Exercise brief: Look over the listing below and report how many of its lines contain the string "Image", with no other words.

Records to use:
■ ■ ■ ■
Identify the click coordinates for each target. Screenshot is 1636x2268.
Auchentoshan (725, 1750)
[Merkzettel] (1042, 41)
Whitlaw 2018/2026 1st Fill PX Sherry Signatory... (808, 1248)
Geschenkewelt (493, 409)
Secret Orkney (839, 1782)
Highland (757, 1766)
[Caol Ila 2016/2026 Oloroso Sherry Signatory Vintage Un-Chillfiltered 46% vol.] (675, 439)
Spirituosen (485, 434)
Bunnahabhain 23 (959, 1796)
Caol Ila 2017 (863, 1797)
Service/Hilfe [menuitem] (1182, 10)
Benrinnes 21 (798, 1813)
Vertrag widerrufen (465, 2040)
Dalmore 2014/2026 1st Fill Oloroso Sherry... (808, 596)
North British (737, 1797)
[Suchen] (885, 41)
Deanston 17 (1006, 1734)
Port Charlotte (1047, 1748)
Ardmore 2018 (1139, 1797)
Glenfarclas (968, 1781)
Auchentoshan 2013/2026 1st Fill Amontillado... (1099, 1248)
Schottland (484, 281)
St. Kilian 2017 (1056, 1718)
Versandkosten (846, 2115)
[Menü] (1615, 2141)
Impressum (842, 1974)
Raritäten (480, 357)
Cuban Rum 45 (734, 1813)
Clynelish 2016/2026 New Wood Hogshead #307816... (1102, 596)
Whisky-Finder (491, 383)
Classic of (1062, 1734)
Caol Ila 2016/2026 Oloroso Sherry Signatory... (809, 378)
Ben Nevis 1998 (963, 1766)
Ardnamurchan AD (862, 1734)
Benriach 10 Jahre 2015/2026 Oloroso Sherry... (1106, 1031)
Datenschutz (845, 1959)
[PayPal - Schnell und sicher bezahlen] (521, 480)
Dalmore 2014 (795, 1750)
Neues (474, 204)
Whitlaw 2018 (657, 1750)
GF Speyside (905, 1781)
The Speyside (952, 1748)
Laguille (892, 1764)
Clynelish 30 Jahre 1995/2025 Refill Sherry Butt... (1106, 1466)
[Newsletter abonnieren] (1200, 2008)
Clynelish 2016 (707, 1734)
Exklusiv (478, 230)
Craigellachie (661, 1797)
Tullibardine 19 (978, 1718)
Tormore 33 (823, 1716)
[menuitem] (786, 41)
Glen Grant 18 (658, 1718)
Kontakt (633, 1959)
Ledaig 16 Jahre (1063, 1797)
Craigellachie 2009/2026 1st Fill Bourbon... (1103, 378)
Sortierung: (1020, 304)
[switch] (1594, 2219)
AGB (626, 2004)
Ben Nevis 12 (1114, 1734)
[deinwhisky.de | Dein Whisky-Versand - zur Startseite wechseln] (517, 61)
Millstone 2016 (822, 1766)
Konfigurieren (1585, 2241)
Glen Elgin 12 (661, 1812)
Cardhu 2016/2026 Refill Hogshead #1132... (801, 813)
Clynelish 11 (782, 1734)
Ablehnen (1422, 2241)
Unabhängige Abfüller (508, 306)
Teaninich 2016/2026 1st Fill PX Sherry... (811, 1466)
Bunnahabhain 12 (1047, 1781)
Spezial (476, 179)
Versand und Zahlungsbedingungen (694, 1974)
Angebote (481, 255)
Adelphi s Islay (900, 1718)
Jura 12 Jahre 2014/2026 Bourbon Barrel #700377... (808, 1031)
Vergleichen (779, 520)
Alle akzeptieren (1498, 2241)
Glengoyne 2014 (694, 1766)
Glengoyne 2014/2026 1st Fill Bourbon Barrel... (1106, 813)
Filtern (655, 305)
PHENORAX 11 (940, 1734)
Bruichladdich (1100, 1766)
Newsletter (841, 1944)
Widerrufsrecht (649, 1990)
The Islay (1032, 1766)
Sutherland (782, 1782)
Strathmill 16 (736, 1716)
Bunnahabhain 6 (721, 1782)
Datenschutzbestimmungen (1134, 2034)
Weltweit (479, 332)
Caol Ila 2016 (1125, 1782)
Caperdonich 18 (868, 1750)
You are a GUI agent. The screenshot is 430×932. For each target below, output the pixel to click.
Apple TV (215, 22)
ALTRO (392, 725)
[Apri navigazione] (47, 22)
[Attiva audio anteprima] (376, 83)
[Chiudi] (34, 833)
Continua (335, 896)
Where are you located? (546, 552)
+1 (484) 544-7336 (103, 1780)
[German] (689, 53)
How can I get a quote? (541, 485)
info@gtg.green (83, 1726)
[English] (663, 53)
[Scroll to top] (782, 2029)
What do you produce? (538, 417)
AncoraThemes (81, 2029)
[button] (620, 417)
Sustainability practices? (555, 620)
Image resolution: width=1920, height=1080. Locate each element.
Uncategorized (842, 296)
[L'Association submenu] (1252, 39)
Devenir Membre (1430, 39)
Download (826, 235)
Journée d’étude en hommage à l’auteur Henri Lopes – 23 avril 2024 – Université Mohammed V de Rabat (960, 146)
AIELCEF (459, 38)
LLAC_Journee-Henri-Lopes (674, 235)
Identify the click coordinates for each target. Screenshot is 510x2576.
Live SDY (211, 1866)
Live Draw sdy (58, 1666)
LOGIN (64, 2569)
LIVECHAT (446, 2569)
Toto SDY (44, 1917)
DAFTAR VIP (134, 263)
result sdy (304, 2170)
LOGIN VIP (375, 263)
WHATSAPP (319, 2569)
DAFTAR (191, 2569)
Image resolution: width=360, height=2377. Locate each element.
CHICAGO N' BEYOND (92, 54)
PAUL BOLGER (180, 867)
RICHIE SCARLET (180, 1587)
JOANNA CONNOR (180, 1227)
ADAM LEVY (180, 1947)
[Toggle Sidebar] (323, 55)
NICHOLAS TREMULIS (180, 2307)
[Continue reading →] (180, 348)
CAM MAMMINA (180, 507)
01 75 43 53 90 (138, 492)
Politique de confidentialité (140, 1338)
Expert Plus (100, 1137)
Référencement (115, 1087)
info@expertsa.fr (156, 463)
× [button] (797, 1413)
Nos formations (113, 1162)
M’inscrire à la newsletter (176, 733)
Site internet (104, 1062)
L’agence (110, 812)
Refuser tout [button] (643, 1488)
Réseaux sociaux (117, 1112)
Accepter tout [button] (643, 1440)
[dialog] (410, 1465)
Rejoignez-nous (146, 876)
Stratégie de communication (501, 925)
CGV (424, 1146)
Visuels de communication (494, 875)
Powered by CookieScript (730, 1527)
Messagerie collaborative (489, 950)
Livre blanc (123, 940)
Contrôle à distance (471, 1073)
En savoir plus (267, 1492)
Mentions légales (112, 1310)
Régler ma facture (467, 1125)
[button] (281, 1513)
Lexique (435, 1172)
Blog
■ ■ ■ ■
Written solution: 2